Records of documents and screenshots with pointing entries
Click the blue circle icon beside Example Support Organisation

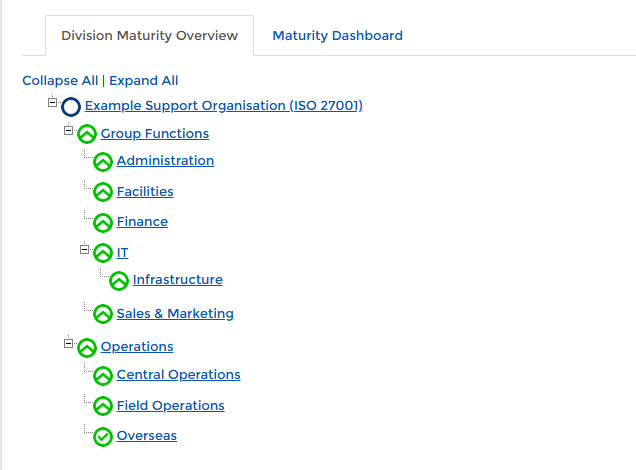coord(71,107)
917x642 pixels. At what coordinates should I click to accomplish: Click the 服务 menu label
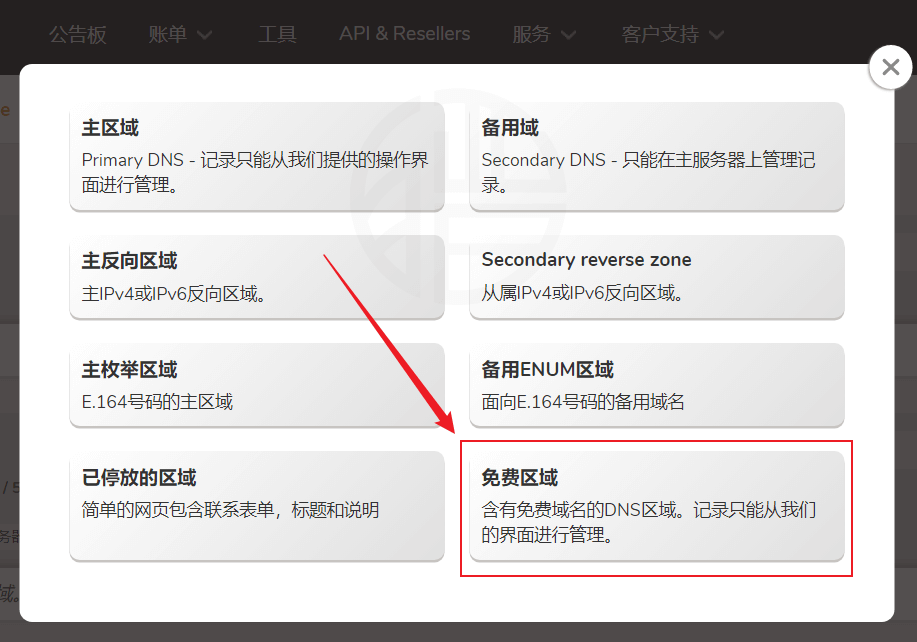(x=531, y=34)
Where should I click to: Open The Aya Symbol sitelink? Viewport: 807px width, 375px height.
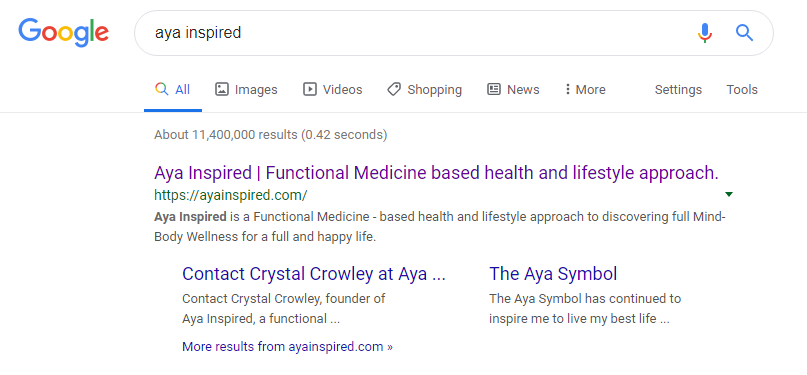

* The request *
Put the text lines of these records into a numbered list, skipping blank lines. Leave the pictures out of your answer.

* Result for this exercise *
1. Click the blue circle icon beside Example Support Organisation
2. coord(71,107)
3. 917x642 pixels. At what coordinates should I click to accomplish: Click the 服务 menu label
4. (x=531, y=34)
5. Where should I click to: Open The Aya Symbol sitelink? Viewport: 807px width, 375px height.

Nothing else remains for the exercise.